Ирина сидела с синей чашкой в руке, на золотом ободке отпечатался след ее малиновой помады. Она слушала Броньку как сквозь сон, как сквозь воду.

- Молодые люди так не умеют любить. Вообще теперешние мужчины. Это я потом узнала. После его смерти много лет прошло, прежде чем я на мужчин смотреть стала. Да и некогда мне было, понимаешь сама.

Умирал Виктор Петрович три дня. Умер от пневмонии. Трудно ему было. Задыхался. Я от него не отходила. Он глаза открыл и говорит: "Душа моя, спасибо. Господи, спасибо". Вот и все...

А мать моя была очень догадлива, она сразу догадалась, что я на комнату Виктора Петровича мечу. И пока он умирал, она мне не мешала, даже в комнату не входила. Детей держала, только под конец он попросил, чтобы пришли. Ну, Сашеньке-то всего два месяца было... Такие дела, Ирочка. Тайна моя, за которую я бы умерла тридцать лет назад, теперь ничего не стоит. И никому не интересна. Никому давно не интересно, кто отец моих детей. Даже маме...

Ирина Михайловна посмотрела на часы. Муж уже ждал ее на Маяковке.

- Спасибо тебе, Броня. Я опаздываю, меня муж ждет. Я рада, что мы встретились.

Бронька проводила ее к двери.

- Нужны будут какие-нибудь билеты, заходи. Я все могу достать. Спасибо тебе. Такая радость.

Они поцеловались. Ирина ушла. Телефонами они не обменялись.

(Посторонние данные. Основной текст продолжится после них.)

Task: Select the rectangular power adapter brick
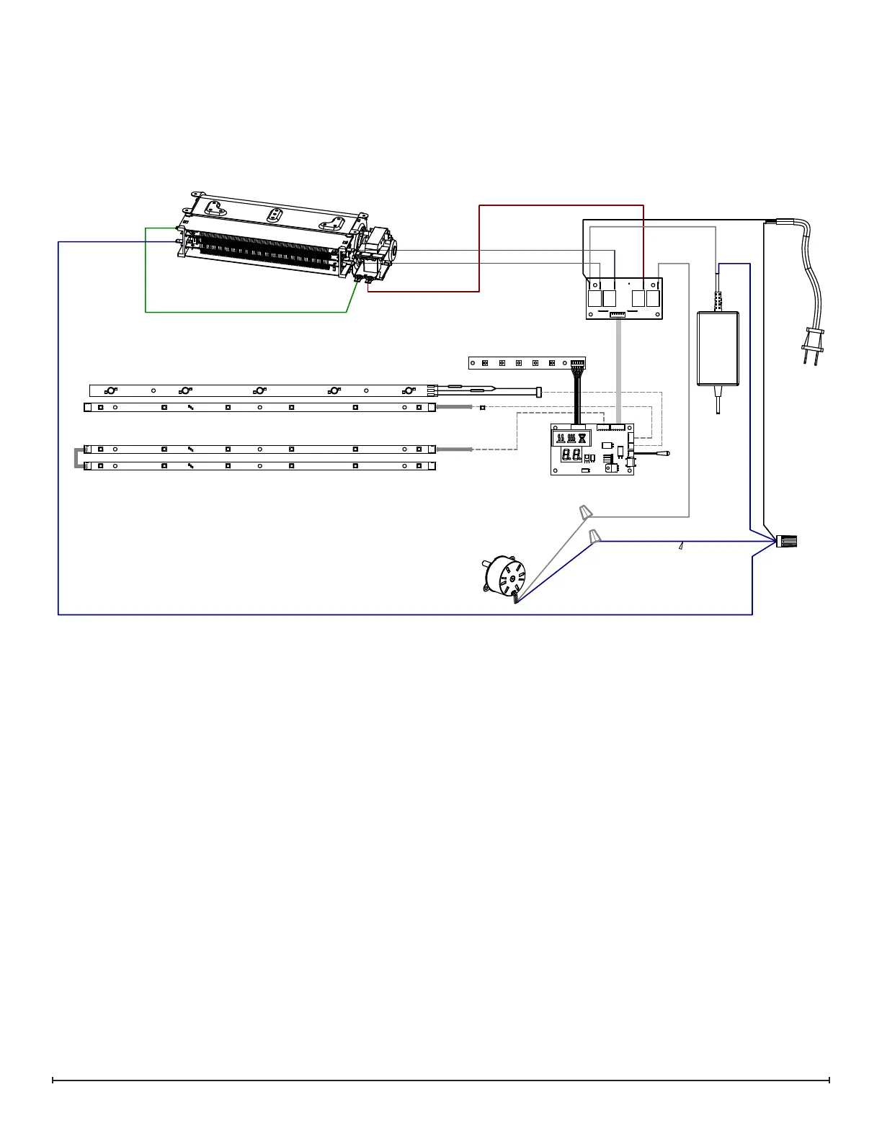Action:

...Стояла все та же дымчатая осень, и день недели был тот же, и год, но Ирина Михайловна несла в себе какое-то глубокое и горькое изменение и никак не могла понять, что же произошло... Ее собственная жизнь, и жизнь родителей, и жизнь дочери показались вдруг обесцененными, обесцвеченными, хотя все было достойно и правильно, - старики в их семье умирали в преклонном возрасте, взрослые были здоровыми и трудолюбивыми, а дети послушными...

И вспомнила, вспомнила Ирина Виктора Петровича, худого обтрепанного старика с твердым бритым лицом, чистыми усами, светлыми глазами в складчатых кожаных мешках и черно-серебряным перстнем на желтой руке...

И нелепая, дикая, ничем не объяснимая зависть к Броньке зашевелилась в ее сердце. Впрочем, всего на одну минуту.